Work request 1.
Answer these questions from the text about IGP's multi-format publishing tool:
(a) In which file formats can a manuscript be imported?
(b) When is the launch planned?
(c) In the Notebox example, where will the text be placed in the print edition?
Work request 2. Carry on the piece about IGP's multi-format publishing tool, beginning right after its final sentence.

Source text.
****************************************
It allows a manuscript to be imported (.doc or .odt), templates applied, editorial processes to be carried out and at any time a PDF can be generated, HTML and ePUB. Alternatively it can also be used as an authoring and editing environment. It also outputs preconfigured packages for MS Reader, Mobipocket and Palm eReader.

We are just setting up a public sandbox site for people to experiment, and for feedback, and hopefully kindly criticism. We are not quite ready for prime time yet and the launch is planned for 2nd week of January. If all goes well we intend to put up a site for registered users at no charge if they are making non-commercial books. We are looking at a low cost SaaS model for self, small and boutique publishers on a low monthly price.

“Editing is WYSIWYM – What You See Is What You Mean,” according to the IGP site. “This is a necessary paradigm shift for multi-format editing where WYSIWIG presents just one expression of the work. For example, you are authoring or editing the text in a Notebox. In the print edition it will be flowed to the top of the page; in the Online & eBook edition it will maintain its position in the text.”

I’d encourage TeleRead community members to help IGP and supply the constructive feedback that Richard is looking for. How about WYSIWYM vs. WYSIWYG, for example? Which would you prefer in creating multiple formats?

Room for different biz models

Although I’d still love to see ePubWriter because it could build on OpenOffice‘s popularity and be absolutely free to typical users, I’m in favor of any efforts to give small publishers an alternative to the current mess. The best of luck to you, Richard. And no meanness toward Adobe. I’m rooting for it to do much better than it has at satisfying the needs of small publishers—part of which means lower prices. With outfits like IGP out there, the last thing Adobe needs is a Detroitish, SUVish approach. That would be a self-imposed death sentence.
****************************************
Source data.
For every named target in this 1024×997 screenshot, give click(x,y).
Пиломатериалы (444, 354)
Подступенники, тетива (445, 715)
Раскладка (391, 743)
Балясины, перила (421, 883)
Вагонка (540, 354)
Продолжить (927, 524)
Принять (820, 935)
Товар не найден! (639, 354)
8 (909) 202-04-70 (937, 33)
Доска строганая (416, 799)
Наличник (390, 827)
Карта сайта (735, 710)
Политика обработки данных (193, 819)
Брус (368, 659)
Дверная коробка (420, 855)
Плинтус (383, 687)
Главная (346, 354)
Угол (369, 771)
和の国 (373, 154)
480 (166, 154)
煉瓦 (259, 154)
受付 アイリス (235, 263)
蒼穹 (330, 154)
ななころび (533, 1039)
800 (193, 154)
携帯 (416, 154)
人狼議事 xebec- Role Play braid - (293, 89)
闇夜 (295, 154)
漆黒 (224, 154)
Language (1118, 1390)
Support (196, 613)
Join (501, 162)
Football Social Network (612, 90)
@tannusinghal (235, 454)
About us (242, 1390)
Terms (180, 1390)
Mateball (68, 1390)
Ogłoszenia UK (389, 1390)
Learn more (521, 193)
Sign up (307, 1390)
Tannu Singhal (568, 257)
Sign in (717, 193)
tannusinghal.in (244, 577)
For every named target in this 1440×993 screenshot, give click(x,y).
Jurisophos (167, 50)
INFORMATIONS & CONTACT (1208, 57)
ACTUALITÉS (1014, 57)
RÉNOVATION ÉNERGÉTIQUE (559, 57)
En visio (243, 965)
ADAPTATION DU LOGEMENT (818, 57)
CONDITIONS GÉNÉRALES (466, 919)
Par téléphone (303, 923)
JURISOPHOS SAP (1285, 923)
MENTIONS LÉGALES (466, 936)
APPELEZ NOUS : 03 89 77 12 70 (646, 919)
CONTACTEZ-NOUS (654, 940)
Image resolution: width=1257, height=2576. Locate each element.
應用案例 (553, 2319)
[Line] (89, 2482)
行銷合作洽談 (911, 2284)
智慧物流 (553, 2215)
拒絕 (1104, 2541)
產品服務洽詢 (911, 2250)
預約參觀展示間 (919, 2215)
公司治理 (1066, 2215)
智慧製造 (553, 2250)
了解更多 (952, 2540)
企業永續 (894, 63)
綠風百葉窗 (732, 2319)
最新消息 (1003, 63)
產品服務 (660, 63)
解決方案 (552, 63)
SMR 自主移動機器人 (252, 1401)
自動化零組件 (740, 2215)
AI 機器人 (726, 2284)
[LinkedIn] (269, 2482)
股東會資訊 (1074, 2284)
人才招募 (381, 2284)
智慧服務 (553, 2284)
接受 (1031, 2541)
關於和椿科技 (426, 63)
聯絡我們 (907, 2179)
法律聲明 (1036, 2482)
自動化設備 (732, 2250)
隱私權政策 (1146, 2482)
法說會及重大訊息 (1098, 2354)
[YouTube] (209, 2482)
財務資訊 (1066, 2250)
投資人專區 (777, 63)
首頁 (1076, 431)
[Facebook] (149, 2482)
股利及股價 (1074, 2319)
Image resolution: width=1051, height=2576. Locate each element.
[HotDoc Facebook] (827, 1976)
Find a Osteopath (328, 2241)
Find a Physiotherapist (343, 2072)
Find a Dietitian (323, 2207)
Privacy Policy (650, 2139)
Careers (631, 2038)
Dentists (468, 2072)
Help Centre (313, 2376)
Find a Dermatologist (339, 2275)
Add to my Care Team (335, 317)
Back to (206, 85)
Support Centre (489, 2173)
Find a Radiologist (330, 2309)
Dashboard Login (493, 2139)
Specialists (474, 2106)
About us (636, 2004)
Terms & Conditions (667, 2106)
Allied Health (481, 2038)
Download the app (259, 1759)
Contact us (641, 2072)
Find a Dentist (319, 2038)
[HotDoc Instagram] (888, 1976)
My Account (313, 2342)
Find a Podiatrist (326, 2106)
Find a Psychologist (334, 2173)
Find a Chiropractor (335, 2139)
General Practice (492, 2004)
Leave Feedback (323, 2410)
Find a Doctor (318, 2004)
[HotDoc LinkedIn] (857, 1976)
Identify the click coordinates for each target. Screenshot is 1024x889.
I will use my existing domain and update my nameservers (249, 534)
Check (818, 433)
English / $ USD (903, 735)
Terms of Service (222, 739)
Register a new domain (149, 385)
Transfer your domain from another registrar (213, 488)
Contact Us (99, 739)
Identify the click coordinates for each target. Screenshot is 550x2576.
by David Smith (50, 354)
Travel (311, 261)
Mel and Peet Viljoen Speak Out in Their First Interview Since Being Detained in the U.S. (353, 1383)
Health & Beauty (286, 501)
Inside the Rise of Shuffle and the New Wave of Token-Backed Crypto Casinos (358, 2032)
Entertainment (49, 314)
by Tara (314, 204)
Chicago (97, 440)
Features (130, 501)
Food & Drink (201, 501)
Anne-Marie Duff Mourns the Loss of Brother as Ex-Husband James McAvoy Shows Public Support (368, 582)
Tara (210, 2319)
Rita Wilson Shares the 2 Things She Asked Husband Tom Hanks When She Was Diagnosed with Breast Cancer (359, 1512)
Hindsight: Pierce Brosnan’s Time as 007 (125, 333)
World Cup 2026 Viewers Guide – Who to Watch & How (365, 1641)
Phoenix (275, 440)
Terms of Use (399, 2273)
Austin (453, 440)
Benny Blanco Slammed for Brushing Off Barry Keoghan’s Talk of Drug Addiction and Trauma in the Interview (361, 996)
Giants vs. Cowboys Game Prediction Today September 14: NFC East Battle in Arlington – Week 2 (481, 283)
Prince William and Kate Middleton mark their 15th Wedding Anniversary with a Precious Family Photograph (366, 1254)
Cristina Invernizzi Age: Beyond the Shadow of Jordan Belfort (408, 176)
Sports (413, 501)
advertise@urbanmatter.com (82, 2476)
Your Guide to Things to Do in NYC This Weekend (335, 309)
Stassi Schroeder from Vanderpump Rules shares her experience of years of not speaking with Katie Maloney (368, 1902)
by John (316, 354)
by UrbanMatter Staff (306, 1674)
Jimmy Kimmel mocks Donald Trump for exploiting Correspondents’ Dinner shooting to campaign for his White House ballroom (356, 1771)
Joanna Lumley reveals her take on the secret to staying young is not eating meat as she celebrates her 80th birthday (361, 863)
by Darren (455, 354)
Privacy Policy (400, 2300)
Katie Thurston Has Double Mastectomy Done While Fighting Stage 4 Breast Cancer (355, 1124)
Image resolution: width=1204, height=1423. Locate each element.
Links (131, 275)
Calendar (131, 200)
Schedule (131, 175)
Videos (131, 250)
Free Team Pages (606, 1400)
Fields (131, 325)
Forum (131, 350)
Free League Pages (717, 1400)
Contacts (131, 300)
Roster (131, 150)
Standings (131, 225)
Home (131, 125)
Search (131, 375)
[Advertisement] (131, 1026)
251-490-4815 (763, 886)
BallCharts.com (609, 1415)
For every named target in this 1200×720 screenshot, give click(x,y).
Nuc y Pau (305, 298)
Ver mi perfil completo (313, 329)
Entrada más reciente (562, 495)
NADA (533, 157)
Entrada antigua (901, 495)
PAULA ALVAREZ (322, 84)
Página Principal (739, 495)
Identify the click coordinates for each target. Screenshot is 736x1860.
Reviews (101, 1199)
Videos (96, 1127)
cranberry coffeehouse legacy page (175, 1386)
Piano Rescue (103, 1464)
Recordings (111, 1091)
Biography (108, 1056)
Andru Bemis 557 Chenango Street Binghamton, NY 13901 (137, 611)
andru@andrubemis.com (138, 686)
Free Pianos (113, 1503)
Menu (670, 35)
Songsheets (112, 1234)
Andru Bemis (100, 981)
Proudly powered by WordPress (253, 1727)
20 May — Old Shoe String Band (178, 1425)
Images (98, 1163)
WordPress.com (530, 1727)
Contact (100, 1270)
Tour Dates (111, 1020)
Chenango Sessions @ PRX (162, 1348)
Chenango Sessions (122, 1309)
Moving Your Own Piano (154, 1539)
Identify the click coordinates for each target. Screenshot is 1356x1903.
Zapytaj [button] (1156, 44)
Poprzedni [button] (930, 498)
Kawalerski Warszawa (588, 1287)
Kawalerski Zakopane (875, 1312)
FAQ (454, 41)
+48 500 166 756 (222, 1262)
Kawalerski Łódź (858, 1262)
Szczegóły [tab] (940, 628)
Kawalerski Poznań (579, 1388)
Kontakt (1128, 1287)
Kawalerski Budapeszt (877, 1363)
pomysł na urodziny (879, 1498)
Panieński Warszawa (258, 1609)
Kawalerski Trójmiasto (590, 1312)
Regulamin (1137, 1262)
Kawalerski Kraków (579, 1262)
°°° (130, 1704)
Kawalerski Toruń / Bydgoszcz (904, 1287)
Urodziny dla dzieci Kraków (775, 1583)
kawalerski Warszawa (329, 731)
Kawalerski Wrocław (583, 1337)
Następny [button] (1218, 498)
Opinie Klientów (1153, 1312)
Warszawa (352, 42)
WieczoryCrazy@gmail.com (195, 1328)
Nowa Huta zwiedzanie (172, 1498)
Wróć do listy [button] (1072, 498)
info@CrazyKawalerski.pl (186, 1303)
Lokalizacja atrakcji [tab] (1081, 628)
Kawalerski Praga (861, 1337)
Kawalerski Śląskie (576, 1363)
****************************************
Written reply 1.
(a) .doc or .odt
(b) The 2nd week of January
(c) It will be flowed to the top of the page.

Written reply 2.
More on IGP:FLIP-eReader: First off, I wish the company would go for a shorter name for the reader, and in fact it is open to alternatives. Second, as with the creation tool, I haven’t checked the thing. But I’ll be very excited if the claims pan out.

Now some more from IGP:

ePUB can be effectively used for corporate and government communication, training and education material, and is an excellent substitute for documents where layout, images and interaction is important. Dynamic text is cool and useful. (ADE doesn’t even have a link back button and justifies the exclusion as not required!) The current crop of readers are not designed to deliver for complex content. They are generally trying to look and act like books, or deliver scrolling text reading experiences to mobile devices (all of which is excellent and we want to be part of that too). Images, SVG and layout are distant and poor relatives.

We work with a lot of education and training content, producing it for print, multi-market reprint reflows, Online and special packages such as SCORM. ePub appears to be a very useful way to ship out education and training packages (encrypted or not/customized or not). It just has to be demonstrated. To be demonstrated there has to be a reader that goest that little bit further in content presentation. Is it possible to have an ePub reader that will do it all?

Right or wrong, we decided it was our mission to develop an ePub reader that would reasonably handle more complex content and layout than the current batch, was highly standards compliant, and would push the ePub concepts and constraints to the limit.  That is, show what ePub is capable of in loving hands.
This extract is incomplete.